Could an acne medication prove to be a viable treatment option for patients with early onset multiple sclerosis (MS)? After an unexpected discovery, scientists seem to think so.
Minocycline is a tetracycline antibiotic used to treat different bacterial infections, including severe acne, chlamydia and gonorrhea, and urinary tract infections.
In a study published in the New England Journal of Medicine, the investigators sought to determine whether minocycline reduces the risk of conversion from a first demyelinating event—–referred to as clinically isolated syndrome––to MS.
Included in the study were 142 patients with a mean age of 35.8 years, who experienced their first demyelinating symptoms within the prior 180 days. Each participant was randomized to receive either 100 mg of minocycline orally twice-daily or placebo, until a diagnosis of MS was established or until 24 months after treatment began.
The primary outcome was conversion to MS within 6 months after randomization. Secondary outcomes included conversion to MS within 24 months after randomization and changes on MRI at 6 and 24 months.
The results of the study showed that the risk of conversion to MS was 61% in the placebo arm and 33.4% in the minocycline arm—–a 27.6% reduction. All secondary MRI outcomes favored minocycline over placebo at 6 months, but not at 24 months.

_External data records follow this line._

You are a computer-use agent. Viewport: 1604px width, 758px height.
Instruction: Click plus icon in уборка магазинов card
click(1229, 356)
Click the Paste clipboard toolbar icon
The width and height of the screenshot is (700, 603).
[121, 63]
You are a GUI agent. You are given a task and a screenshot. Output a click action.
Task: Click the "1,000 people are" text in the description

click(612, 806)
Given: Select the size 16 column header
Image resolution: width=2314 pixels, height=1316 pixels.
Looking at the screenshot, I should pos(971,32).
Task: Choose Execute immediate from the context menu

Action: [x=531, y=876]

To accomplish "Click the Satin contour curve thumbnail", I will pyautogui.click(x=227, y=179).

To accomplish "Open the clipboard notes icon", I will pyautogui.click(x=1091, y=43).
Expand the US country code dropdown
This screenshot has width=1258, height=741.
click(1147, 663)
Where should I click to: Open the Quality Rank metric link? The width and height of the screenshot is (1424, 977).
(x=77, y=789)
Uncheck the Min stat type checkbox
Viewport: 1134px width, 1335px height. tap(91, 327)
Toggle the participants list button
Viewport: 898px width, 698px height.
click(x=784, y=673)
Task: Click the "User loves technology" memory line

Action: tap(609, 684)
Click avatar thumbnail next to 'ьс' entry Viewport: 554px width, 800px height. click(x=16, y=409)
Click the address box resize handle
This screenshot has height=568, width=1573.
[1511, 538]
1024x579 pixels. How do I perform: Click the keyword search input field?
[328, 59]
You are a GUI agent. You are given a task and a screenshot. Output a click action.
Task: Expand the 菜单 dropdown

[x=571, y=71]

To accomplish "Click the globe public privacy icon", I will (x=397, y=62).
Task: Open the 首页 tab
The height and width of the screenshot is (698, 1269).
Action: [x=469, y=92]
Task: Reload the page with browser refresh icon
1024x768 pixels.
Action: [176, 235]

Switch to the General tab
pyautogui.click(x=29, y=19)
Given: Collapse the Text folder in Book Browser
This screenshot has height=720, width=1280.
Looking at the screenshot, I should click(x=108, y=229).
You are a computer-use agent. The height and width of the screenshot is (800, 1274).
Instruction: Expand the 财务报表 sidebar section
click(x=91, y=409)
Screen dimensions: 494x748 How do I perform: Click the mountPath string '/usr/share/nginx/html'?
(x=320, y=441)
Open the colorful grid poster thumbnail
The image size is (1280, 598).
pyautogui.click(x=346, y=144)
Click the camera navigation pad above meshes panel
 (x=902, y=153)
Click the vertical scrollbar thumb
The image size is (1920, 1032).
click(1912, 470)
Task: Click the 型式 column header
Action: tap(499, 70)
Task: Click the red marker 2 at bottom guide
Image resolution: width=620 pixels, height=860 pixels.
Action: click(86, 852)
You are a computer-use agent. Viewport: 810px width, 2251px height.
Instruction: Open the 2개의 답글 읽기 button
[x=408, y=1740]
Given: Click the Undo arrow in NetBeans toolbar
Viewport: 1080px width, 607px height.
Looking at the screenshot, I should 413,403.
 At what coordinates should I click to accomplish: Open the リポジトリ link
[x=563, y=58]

“The clinical results are compelling,” said lead author Dr Luanne Metz. “Based on these findings, neurologists will be able to prescribe minocycline for people experiencing their first symptoms of demyelination if an MRI suggests the cause will likely prove to be MS.”
Currently, treatments in Canada for relapsing-remitting MS typical range from $20,000 to $40,000 per year. In the United States, cost can be triple the amount. Minocycline would cost a fraction of that at approximately $600 per year.
“Patients will now have yet another treatment option, one that does not require injections, monitoring lab work, or special authorization by their insurance company; provided they have adequate coverage to begin with,” Dr Metz said. “These processes can delay treatment initiation for 3 to 4 months whereas minocycline can be started immediately.”
There are no oral therapies approved in Canada for use at this very early stage of the disease. Current care for patients experiencing this involves an MRI at approximately 6 months to determine if the disease can be confirmed or treated with injectable medications to reduce the risk of their condition evolving to confirm MS.
“We have not cured MS, but this trial makes future treatment easy and affordable. It has global impact because there are countries where people with MS cannot be treated because of the very high cost,” concluded study author V. Wee Yong, PhD.